The Lemans appealed to the Office of Administrative Hearings which, John Leman said, decided in his and his wife Gigi’s favor. Nevertheless, the SBLC rejected that hearing recommendation and stuck with its original decision to award the lease to Wagonhound, John Leman said.
Hill’s office advises the SBLC, Leman said, creating the conflict of interest.
“If you’ve got a former director of an agency … they really cannot be in a position … to exert some sort of authority that … justifies what they [previously] did,” he said. “I would want to think that you want to put a check, roadblock [to keep] that from happening.”
The Lemans decided not to appeal in court, Gigi Leman said, because the only matter a court would decide is whether the state board considered all the issues before them, not whether they made an unjust or improper decision.

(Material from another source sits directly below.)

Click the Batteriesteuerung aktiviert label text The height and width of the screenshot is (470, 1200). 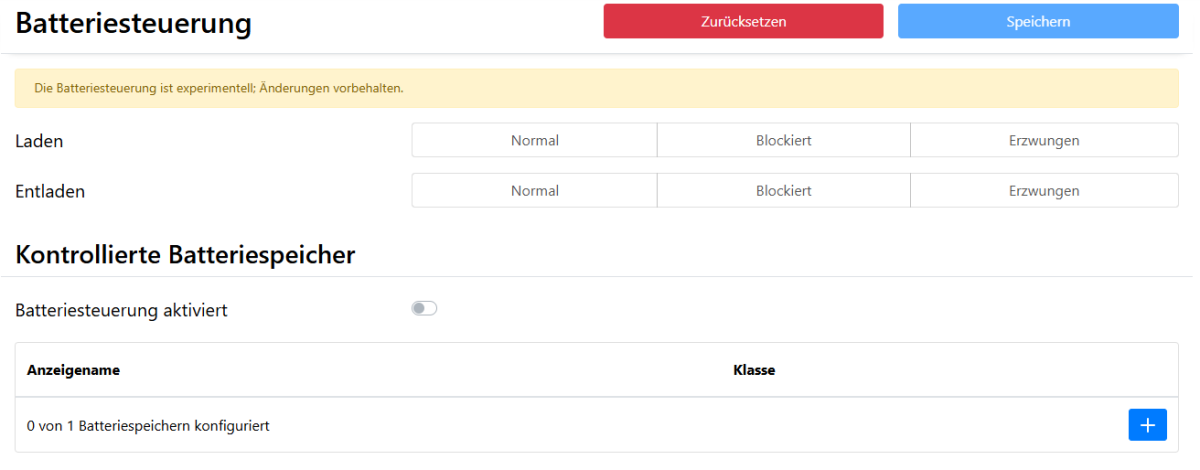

The state land board and other entities give deference to agency decisions, Treasurer Meier told the committee. When that’s the case lawmakers have a duty, Meier said, to not only pass laws that require agency rulemaking but to then follow up to ensure that those rules reflect the intent of the lawmakers.
Outgoing Rep. Bob Wharff (R-Evanston) said he tried to correct the perceived injustice but the committee leadership wouldn’t let him.
“I made the motion to hold a hearing,” he said of the committee’s meeting in September. “It was passed by this body, and it was ignored.
“There’s no two ways around it,” he said. The meeting, “it should have happened.”
At the last meeting, Wharff said, “we were asked not to do that and out of respect to the chairmen [Sen. Brian Boner (R-Douglas) and Rep. John Eklund (R- Cheyenne)], I deferred to them.”